Goodbye Wifes and Daughters by Susan Resnick, published by University of Nebraska Press. One morning in 1943, close to eighty men descended into the Smith coal mine in Bearcreek, Montana. Only three came out alive. “Goodbye wifes and daughters . . .” wrote two of the miners as they died. The story of that tragic day and its aftermath unfolds in this book through the eyes of those wives and daughters—women who lost their husbands, fathers, and sons, livelihoods, neighbors, and homes, yet managed to fight back and persevere.

The Last Stand: Custer, Sitting Bull, and the Battle of the Little Bighorn by Nathaniel Philbrick, published by Viking. In his tightly structured narrative, Nathaniel Philbrick brilliantly sketches the two larger-than-life antagonists: Sitting Bull, whose charisma and political savvy earned him the position of leader of the Plains Indians, and George Armstrong Custer, one of the Union’s greatest cavalry officers and a man with a reputation for fearless and often reckless courage. Philbrick reminds readers that the Battle of the Little Bighorn was also, even in victory, the last stand for the Sioux and Cheyenne Indian nations.
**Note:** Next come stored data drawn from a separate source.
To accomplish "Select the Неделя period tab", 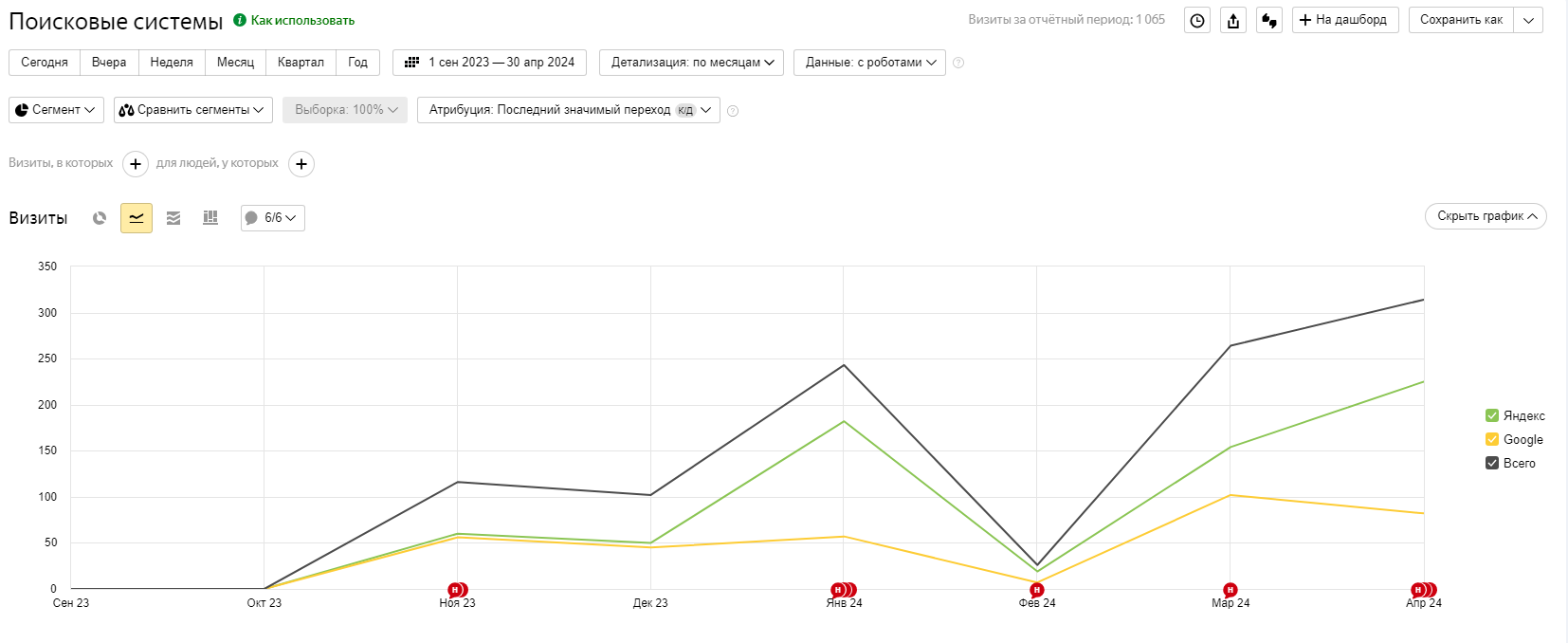I will 172,63.
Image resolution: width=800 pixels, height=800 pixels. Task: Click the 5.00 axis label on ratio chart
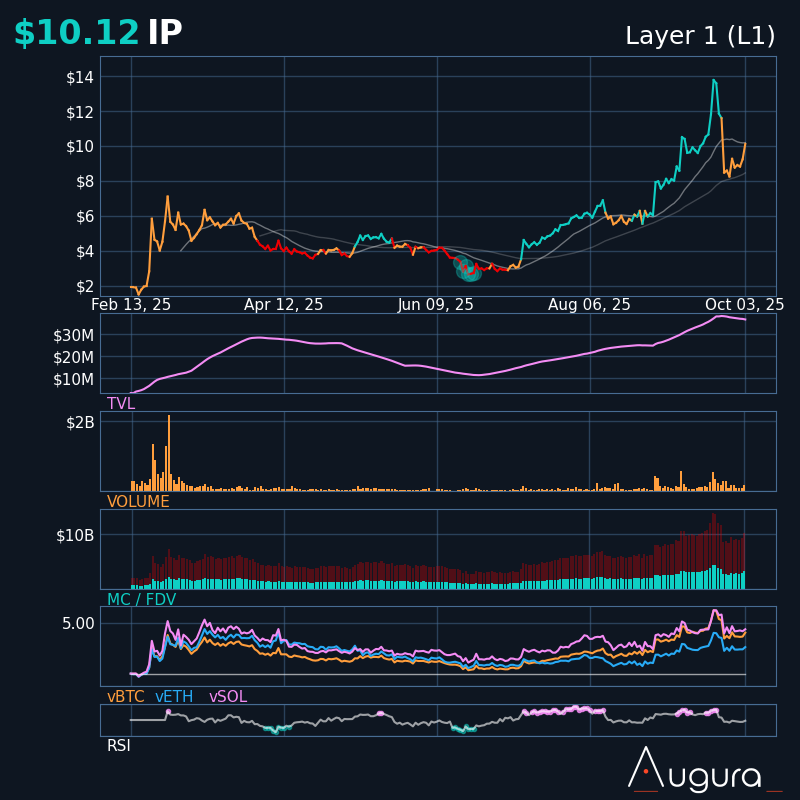pyautogui.click(x=78, y=623)
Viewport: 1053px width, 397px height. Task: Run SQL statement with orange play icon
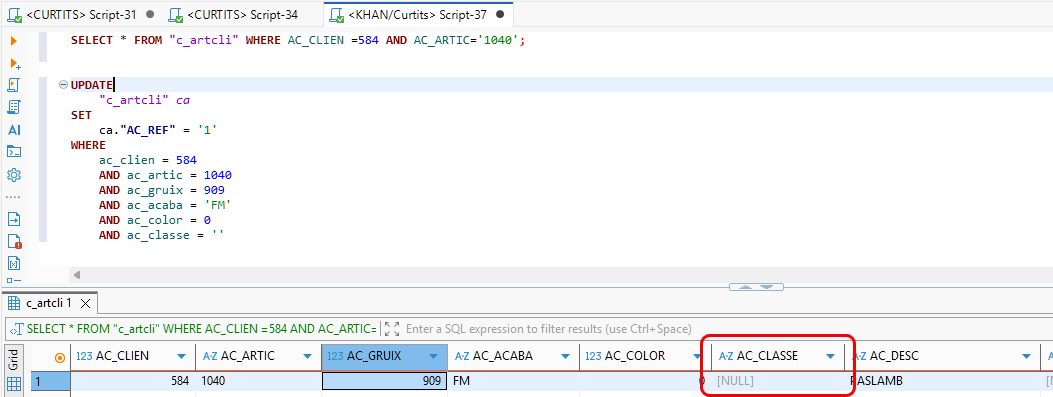[x=13, y=41]
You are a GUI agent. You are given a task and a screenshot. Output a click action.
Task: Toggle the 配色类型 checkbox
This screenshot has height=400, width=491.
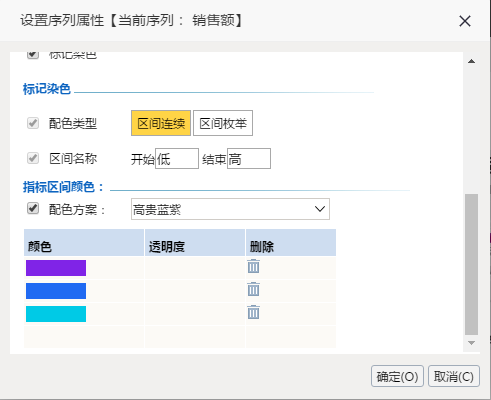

Visions of the Big Sky: Painting and Photographing the Northern Rocky Mountain West by Dan Flores, published by University of Oklahoma Press. Dan Flores has assembled some of the most important and evocative artwork created in the region, depicting scenes from the Wind River Range of Wyoming to the Canadian border country. The accompanying essays are insightful and solidify Montana’s art history identity.

The Montana Book Award was founded by the Friends of the Missoula Public Library in 2001 and winners are selected by a committee of individuals representing areas throughout Montana. Members of the 2010 Montana Book Award committee included Honore Bray, Missoula; Adam Kish, Twin Bridges; Mark Miller, Bozeman; Carole Ann Clark, Great Falls; Jill Munson, Fort Benton; Gordon Dean, Forsyth; and Samantha Pierson, Libby.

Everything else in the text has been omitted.